Weil kapillaraktive Materialien nicht so gut dämmen wie Polystyrol. Eine 6 cm starke Außendämmung aus Polyurethan erreicht denselben U-Wert wie 12-15 cm Kalziumsilikat. Das ist der Preis für die Diffusionsoffenheit. In Altbauten ist das oft akzeptabel - denn die Räume sind oft groß, und die Verluste an Raumhöhe sind geringer als der Verlust an historischer Substanz. Es geht nicht um maximale Energieeinsparung - sondern um nachhaltige Erhaltung.

Welche Fördermittel gibt es genau?

Das Bundesprogramm „Energieeffizient Sanieren“ der KfW fördert bis zu 20 % der Kosten. Für denkmalgeschützte Gebäude gibt es zusätzlich eine Förderung von bis zu 25.000 € von der Deutschen Stiftung Denkmalschutz. Ab 2024 soll die KfW-Förderquote auf 25 % steigen. Die Förderung ist an die Einhaltung der bauphysikalischen Standards gebunden - eine feuchtetechnische Berechnung ist Pflicht.

Kann man kapillaraktive Dämmung auch in Kirchen oder öffentlichen Gebäuden einbauen?

Ja - und das wird immer häufiger gemacht. Kirchen, Schulen und Rathäuser aus dem 19. Jahrhundert sind besonders anfällig für Feuchteschäden durch hohe Luftfeuchtigkeit und große Raumvolumina.
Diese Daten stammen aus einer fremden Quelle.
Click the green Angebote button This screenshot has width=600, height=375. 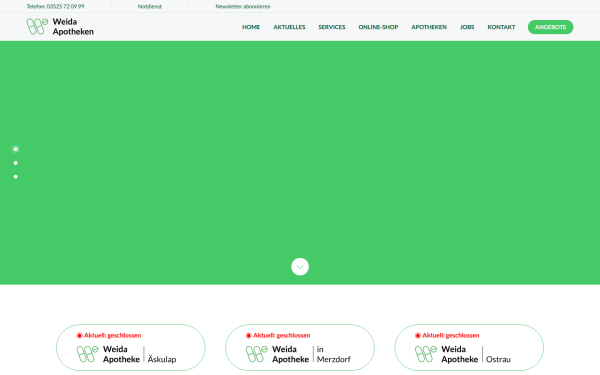pos(550,27)
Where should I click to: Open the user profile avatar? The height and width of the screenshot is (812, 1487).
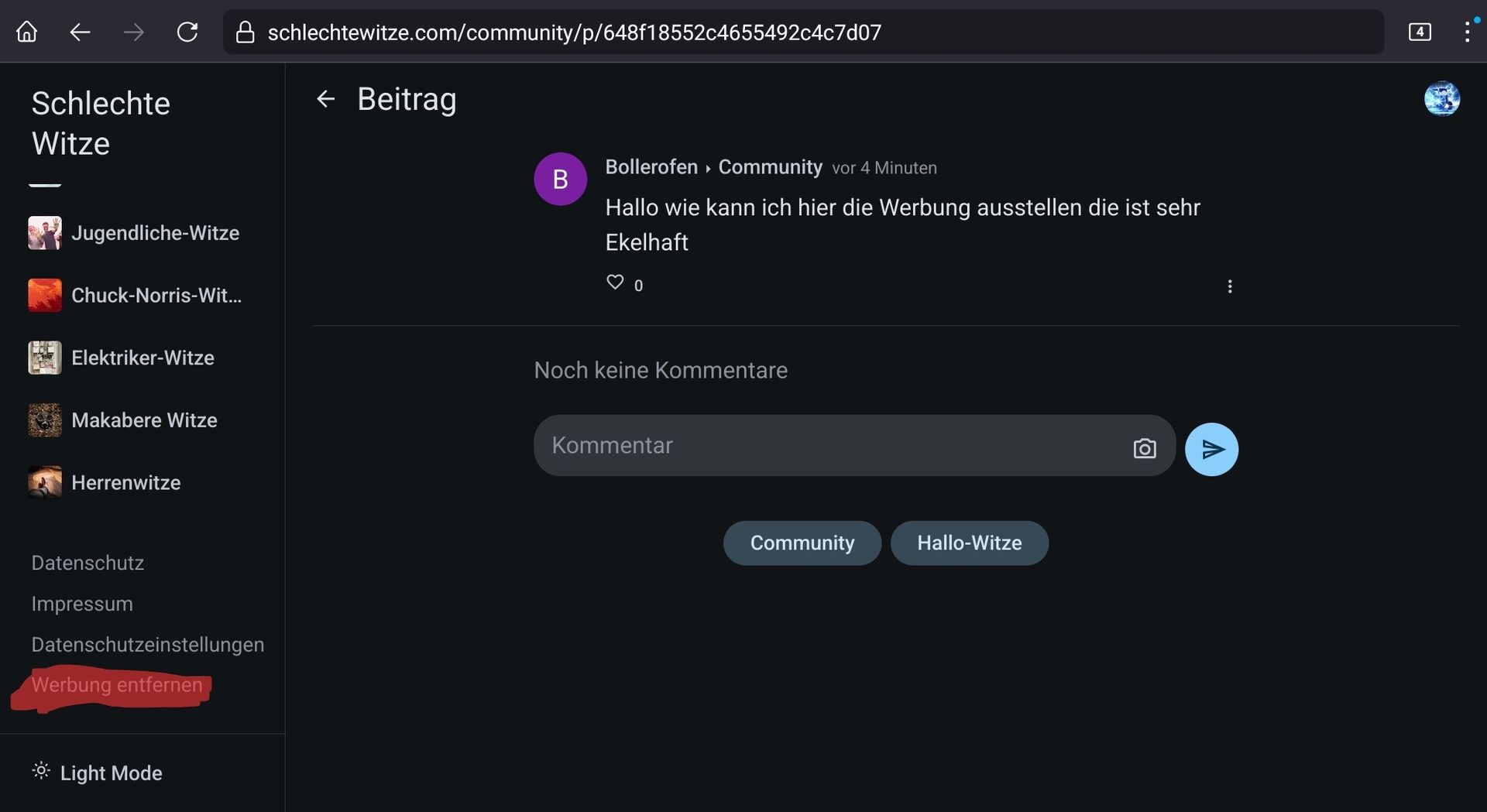pos(1441,99)
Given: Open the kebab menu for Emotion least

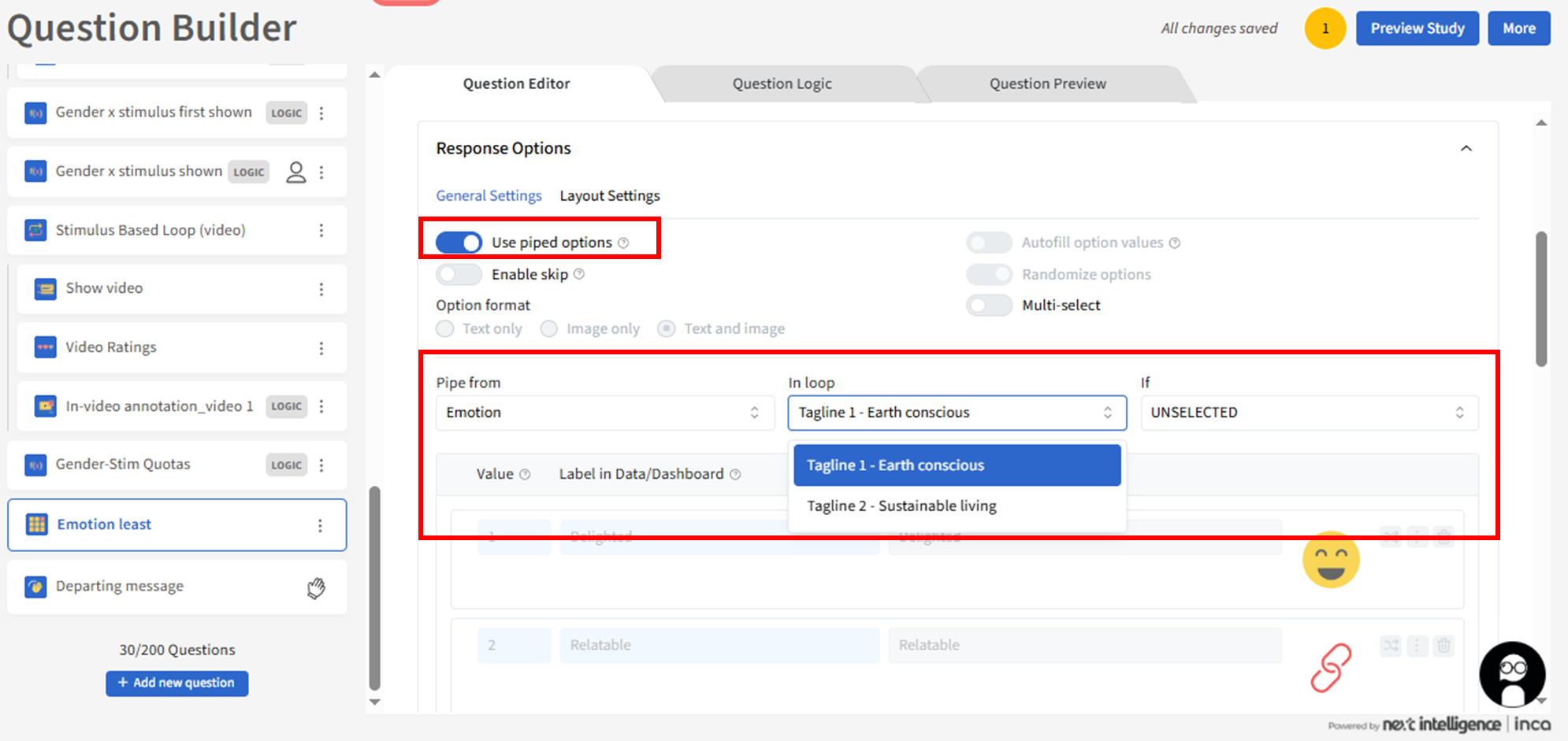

In 28 % der dokumentierten Sanierungen handelt es sich um solche öffentliche Gebäude. Die Technik ist hier sogar noch wichtiger, weil die Schäden oft schwerwiegender sind und die Sanierungskosten höher liegen.

Was ist der größte Fehler bei der Planung?

Der größte Fehler ist, die Kapillarleitfähigkeit des Bestandsmauerwerks zu ignorieren. Viele Planer nehmen an, dass alle alten Mauern gleich sind. Sie sind es nicht. Eine Ziegelwand aus dem Jahr 1860 hat eine andere Struktur als eine Kalksteinwand aus dem Jahr 1900. Ohne Prüfung des Mauerwerks - durch Bohrkerne oder Feuchtigkeitsmessung - ist jede Planung ein Glücksspiel.

Gibt es Alternativen zur kapillaraktiven Innendämmung?

Nur sehr eingeschränkt. Eine Außendämmung ist oft denkmalrechtlich nicht erlaubt. Eine Innendämmung mit Dampfbremse ist bauphysikalisch riskant und führt fast immer zu Schimmel. Eine Außenwandisolierung mit Holzfaserplatten ist nur möglich, wenn die Fassade nicht verändert werden darf. Die kapillaraktive Innendämmung ist derzeit die einzige Lösung, die sowohl energetisch wirksam als auch denkmalgerecht ist.